Fulvio D’Alessio / CC BY-ND 2.0

Forgotten by “banks, the government” and whole “swaths of the modern world,” Agios Efstratios in the Aegean Sea is so remote that the mobile phone network can’t process data and ATMs are nowhere to be found, The Guardian reports.

Before Greece was plunged into financial chaos, residents of this tranquil outpost in the northern Aegean managed fine in a virtual time-warp. They did their banking at the post office and the few dozen rooms to rent were booked out every summer with people who had heard – by word of mouth – of its spectacular empty beaches, clear seas and fresh seafood the old-fashioned way.

But because the island still runs on cash, the shuttering of banks nationwide has been utterly devastating. Residents have been forced to make nine-hour round trips to the nearest big island to get cash and Greek visitors say they can’t get together enough money to come.

“Tourist numbers are down 80% this year,” said mayor Maria Kakali, in an office at the heart of the village where she grew up, home to around 200 people. “Even people born here and living in Athens, who have their own places on the island, aren’t coming.” …

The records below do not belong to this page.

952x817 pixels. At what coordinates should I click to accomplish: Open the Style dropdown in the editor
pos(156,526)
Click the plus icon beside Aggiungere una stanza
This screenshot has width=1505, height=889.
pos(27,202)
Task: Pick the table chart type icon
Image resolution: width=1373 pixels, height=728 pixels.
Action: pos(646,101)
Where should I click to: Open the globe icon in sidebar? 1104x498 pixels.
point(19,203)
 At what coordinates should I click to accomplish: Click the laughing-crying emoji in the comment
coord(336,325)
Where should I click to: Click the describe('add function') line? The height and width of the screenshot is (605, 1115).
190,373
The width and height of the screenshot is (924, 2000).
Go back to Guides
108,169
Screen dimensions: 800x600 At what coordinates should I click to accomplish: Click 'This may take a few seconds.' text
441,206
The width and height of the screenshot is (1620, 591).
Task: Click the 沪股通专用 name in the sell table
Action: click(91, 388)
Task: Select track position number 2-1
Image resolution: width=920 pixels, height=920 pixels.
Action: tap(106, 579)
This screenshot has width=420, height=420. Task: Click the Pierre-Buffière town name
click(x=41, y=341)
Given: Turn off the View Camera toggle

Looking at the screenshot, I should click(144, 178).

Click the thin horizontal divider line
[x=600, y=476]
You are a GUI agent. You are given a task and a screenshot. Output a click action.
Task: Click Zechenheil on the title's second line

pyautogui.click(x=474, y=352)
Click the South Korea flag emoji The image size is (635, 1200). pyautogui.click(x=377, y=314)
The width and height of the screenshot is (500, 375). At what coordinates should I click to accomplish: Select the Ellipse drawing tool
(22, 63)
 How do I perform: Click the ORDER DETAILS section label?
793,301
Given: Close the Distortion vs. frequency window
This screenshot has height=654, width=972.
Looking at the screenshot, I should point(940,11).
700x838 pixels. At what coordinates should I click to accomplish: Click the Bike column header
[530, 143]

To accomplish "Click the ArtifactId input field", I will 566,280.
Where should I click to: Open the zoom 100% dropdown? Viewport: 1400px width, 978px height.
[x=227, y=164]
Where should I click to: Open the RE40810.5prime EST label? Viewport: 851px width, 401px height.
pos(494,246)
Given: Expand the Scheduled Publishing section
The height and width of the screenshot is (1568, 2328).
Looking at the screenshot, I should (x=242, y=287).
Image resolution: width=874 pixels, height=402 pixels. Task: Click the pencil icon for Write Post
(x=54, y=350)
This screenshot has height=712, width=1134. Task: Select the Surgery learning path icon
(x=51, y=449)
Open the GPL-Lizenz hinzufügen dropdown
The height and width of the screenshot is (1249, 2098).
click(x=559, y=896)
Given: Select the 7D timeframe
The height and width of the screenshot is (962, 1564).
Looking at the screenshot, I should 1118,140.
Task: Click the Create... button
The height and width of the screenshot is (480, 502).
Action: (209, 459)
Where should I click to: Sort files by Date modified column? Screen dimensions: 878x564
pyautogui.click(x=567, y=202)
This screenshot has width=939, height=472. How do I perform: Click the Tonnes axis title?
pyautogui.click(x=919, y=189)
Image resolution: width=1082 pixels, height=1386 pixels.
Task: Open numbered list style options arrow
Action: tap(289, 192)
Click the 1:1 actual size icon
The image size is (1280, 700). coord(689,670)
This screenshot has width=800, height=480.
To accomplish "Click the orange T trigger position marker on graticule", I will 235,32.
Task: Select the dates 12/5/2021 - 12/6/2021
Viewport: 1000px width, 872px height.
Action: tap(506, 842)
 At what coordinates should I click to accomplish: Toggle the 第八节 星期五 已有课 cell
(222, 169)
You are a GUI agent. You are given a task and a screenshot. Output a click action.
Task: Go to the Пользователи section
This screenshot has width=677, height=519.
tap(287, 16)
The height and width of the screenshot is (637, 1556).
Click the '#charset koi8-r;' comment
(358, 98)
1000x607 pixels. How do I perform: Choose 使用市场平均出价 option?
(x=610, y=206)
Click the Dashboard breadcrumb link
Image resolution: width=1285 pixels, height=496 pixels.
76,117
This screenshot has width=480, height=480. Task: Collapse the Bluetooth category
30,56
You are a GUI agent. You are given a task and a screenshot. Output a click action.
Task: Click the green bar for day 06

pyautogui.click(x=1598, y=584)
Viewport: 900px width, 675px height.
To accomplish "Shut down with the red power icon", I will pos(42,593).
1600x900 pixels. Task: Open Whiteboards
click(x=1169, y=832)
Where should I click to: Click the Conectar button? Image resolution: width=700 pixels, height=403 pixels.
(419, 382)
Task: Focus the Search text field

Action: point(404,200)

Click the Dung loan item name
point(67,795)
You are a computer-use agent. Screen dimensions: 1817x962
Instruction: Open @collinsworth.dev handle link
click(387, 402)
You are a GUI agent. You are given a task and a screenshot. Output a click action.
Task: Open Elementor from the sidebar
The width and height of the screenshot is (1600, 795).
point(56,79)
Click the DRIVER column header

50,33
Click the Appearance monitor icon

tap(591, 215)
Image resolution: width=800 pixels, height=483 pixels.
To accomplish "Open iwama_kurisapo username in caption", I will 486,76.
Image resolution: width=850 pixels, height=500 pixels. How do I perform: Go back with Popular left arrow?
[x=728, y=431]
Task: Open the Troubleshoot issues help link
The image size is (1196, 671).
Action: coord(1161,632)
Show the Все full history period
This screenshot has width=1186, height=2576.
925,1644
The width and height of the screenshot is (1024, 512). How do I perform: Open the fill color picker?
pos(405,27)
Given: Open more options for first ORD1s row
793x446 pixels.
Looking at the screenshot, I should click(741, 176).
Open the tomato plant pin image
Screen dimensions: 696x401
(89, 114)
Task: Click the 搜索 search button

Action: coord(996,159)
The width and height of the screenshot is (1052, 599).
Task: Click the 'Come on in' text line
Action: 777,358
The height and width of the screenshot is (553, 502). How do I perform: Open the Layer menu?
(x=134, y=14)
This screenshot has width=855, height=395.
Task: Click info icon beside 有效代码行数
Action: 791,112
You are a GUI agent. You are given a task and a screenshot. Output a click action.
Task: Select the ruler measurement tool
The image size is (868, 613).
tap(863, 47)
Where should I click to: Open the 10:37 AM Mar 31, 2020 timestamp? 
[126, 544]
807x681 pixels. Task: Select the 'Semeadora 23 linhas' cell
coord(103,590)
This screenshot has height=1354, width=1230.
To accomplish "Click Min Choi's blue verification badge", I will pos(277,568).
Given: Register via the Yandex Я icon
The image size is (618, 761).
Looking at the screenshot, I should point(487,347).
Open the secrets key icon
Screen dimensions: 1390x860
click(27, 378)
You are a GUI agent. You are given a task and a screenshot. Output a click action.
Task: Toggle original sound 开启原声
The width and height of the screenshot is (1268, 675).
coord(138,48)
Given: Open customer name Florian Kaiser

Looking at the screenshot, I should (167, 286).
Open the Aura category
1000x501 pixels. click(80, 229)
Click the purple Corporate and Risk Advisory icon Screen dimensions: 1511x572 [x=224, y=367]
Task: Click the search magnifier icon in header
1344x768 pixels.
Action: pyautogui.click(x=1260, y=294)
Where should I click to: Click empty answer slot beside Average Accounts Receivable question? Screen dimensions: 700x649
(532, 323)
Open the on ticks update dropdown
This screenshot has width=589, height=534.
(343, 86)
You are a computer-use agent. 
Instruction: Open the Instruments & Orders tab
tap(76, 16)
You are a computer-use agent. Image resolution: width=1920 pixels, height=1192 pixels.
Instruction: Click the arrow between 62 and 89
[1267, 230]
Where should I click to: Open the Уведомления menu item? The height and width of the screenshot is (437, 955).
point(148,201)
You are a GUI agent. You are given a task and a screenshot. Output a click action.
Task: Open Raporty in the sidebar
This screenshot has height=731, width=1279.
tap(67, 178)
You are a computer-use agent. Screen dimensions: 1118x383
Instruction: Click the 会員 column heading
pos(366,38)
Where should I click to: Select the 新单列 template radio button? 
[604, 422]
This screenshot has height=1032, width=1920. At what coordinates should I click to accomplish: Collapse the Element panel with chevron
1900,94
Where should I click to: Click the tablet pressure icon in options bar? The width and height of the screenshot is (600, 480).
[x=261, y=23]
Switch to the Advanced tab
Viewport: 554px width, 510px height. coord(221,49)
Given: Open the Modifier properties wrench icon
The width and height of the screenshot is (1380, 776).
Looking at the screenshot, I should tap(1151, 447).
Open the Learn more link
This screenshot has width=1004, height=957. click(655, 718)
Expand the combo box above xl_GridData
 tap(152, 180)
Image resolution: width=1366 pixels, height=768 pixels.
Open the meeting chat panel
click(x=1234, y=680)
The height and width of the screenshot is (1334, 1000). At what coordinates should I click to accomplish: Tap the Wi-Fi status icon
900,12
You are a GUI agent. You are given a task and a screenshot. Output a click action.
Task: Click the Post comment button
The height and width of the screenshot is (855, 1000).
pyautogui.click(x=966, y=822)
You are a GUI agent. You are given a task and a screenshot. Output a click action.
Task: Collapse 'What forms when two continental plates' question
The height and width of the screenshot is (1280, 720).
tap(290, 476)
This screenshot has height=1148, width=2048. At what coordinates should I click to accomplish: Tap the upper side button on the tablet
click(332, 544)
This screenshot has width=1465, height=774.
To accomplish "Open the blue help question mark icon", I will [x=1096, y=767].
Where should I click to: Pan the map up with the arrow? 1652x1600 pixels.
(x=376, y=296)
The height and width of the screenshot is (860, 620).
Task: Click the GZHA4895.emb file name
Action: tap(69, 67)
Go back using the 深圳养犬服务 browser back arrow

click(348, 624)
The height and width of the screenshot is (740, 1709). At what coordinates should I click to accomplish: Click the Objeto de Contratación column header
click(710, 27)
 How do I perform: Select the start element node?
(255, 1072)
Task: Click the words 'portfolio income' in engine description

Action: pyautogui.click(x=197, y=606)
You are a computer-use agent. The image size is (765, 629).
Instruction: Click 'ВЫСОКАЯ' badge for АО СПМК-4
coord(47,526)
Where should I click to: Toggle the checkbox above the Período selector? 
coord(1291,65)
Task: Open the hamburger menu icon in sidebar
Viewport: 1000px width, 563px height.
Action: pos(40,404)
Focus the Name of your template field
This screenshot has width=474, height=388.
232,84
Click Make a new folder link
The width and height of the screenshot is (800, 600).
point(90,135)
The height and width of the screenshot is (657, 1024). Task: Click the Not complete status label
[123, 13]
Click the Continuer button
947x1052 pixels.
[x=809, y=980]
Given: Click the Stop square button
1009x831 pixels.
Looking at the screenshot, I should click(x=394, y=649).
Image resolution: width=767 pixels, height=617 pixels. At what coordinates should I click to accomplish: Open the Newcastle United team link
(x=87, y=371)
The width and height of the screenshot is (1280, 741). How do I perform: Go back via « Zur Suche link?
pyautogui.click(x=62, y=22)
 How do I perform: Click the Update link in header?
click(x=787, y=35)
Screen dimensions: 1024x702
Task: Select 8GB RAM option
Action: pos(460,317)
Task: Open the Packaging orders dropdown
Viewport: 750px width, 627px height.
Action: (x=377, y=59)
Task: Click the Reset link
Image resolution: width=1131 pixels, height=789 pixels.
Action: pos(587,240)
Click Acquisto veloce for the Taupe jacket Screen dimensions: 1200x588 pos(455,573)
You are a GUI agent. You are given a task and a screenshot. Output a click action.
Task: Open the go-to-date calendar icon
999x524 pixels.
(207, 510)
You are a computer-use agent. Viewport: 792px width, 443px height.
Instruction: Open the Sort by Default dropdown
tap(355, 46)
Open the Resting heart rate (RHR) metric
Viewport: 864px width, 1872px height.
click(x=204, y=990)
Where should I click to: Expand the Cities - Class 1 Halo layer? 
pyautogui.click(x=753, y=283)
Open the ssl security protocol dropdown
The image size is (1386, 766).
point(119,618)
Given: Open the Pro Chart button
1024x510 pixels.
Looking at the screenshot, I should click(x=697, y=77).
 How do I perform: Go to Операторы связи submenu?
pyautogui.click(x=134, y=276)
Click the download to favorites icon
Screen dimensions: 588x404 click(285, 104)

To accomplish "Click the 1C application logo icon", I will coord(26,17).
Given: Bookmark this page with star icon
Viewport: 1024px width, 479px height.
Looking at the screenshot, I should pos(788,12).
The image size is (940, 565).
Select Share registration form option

Tourist favourites such as Mykonos fear that losing the tax breaks will make it hard for them to compete with Turkey, but for Agios Efstratios it poses a far more existential threat.

“If we have to pay a tax of 23%, I’m sorry to say it, but we will all die on the island,” Kakali says in her office off the quiet main square of the island’s only settlement. The daughter of a fisherman and mother of two young children, she knows the strains across generations.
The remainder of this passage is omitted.